Como Killer seguía tumbado en el jardín posterior, decidí que no tenía ninguna razón de peso para salir de casa. Mi despensa estaba vacía, pero probablemente podría aguantar hasta que Lucky se despertara. Decidí aprovechar el tiempo pasando a máquina mis notas, así que cogí la Smith Corona portátil y le quité la tapa. Saqué mis fichas y repasé los datos que había recopilado hasta entonces. Mientras convertía mis notas manuscritas en un informe comprensible, dejé que los datos fluyeran sin tratar de encauzar la corriente. Llegar a cualquier conclusión en esta fase de la investigación serviría para filtrar posibilidades contrapuestas. Sólo subrayé una idea para estudiarla luego más detenidamente: el chantaje se le había ocurrido a un recién llegado. Todos los que participaron en la grabación diez años atrás —Fritz, Troy, Iris, Austin y Bayard— la consideraban una broma. Al parecer, el extorsionista desconocía que la grabación era una gamberrada pseudopornográfica, por lo que nadie pagaría un rescate para recuperarla.

Percibí los contornos de una historia detrás de la versión que me habían dado, pero no conseguí adivinar de qué se trataba. Aunque había recogido diversos fragmentos, me faltaba una trama coherente. Troy se había responsabilizado de su participación en la muerte de Sloan, y su arrepentimiento me parecía sincero. Fritz seguía empeñado en señalar a otro —a cualquier otro— con la esperanza de hacerle cargar con la culpa. Austin había desaparecido, y por consiguiente se había librado de las consecuencias. Empecé a pensar en los personajes secundarios que no habían participado en el homicidio de Sloan. Como Poppy e Iris, por ejemplo. Me pregunté cuántas ocasiones habrían tenido de dar la cara. Podrían haber llamado a la policía, o haber mencionado la situación a sus padres o a cualquiera que ocupara un puesto de autoridad. Al inhibirse, las supuestas amigas de Sloan habían sido casi tan culpables de su muerte como Fritz con su pistola. En retrospectiva, ¿reconocería alguna de la dos el precio que Sloan tuvo que pagar por la pasividad de sus amigas? Su omisión de ayuda resultaba aún más imperdonable por la ligereza con la que habían racionalizado después su comportamiento.

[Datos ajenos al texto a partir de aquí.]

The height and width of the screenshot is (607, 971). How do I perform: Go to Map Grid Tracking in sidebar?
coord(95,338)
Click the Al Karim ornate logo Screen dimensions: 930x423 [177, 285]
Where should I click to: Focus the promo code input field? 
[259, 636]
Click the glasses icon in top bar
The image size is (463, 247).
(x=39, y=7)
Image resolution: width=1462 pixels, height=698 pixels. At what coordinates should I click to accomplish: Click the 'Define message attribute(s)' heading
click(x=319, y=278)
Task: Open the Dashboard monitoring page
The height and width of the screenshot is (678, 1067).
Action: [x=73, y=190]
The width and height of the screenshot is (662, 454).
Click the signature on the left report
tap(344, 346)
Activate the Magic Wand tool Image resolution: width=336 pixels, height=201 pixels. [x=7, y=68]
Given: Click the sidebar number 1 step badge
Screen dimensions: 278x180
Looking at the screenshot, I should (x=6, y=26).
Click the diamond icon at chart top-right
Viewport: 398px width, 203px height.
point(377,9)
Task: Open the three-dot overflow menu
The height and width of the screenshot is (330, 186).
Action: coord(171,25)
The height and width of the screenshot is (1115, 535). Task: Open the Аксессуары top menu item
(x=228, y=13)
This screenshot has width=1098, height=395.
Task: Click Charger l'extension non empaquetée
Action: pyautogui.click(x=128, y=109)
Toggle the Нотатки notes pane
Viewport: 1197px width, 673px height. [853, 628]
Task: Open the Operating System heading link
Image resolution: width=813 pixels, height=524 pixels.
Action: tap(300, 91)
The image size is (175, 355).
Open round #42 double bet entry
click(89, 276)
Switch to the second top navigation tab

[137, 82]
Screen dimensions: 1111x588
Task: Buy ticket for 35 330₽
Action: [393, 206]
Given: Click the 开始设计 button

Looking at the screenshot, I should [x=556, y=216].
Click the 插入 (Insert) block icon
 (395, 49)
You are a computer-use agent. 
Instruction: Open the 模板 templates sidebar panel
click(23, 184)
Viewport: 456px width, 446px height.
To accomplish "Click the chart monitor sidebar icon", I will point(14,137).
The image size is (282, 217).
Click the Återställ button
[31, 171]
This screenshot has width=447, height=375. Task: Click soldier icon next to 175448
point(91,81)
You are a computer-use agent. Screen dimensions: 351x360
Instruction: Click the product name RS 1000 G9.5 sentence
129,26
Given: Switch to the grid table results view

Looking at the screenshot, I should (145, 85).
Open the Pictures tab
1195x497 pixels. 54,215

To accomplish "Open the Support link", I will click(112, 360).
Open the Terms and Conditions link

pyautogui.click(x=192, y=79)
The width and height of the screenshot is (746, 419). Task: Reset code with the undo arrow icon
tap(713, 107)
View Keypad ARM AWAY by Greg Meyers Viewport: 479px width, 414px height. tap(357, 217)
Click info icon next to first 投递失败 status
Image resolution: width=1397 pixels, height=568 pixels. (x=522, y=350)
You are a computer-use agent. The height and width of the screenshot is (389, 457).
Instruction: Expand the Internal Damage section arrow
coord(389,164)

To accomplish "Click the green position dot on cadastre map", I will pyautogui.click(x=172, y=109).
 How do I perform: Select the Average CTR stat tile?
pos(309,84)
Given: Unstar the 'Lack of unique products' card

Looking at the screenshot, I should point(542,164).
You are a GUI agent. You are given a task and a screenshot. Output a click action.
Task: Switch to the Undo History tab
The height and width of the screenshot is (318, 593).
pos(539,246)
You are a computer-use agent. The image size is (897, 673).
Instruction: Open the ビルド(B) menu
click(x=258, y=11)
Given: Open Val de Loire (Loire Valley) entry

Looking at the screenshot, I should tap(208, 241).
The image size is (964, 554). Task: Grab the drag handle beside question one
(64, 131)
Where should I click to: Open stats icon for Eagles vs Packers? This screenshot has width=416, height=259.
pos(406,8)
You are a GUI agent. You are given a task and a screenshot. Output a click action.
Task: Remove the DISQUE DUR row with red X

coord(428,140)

Leí los dos nombres que quedaban en mi lista. La madre de Sloan debería ser la siguiente ahora que había vaciado el dormitorio de su hija, pero seguía resistiéndome a llamarla. No sé qué se le puede decir a una mujer que ha perdido a su única hija. Sí, podía hacerme pasar por una periodista interesada en el caso, pero mentir a una mujer que había sufrido semejante pérdida pondría a prueba incluso mi capacidad innata para tergiversar la verdad. Soy capaz de mentir como el que más, pero no podía hacerle creer a aquella mujer que buscaba justicia para Sloan cuando en realidad me pagaban para investigar algo muy distinto, y ni siquiera estaba avanzando en la investigación.

El último nombre de mi lista era el de Bayard Montgomery. Por el momento, nadie me había hablado mucho de él. Sabía que Bayard era el cámara que había grabado el vídeo pornográfico, razón por la que no aparecía en ninguna escena. No pude evitar preguntarme si aquella sería su forma habitual de actuar: erigirse en cronista de los acontecimientos y, al mismo tiempo, rehuir cualquier protagonismo por razones que sólo él conocía. Pasé su nombre al principio de la lista y me fui a la cama sintiéndome tan cobarde como aliviada.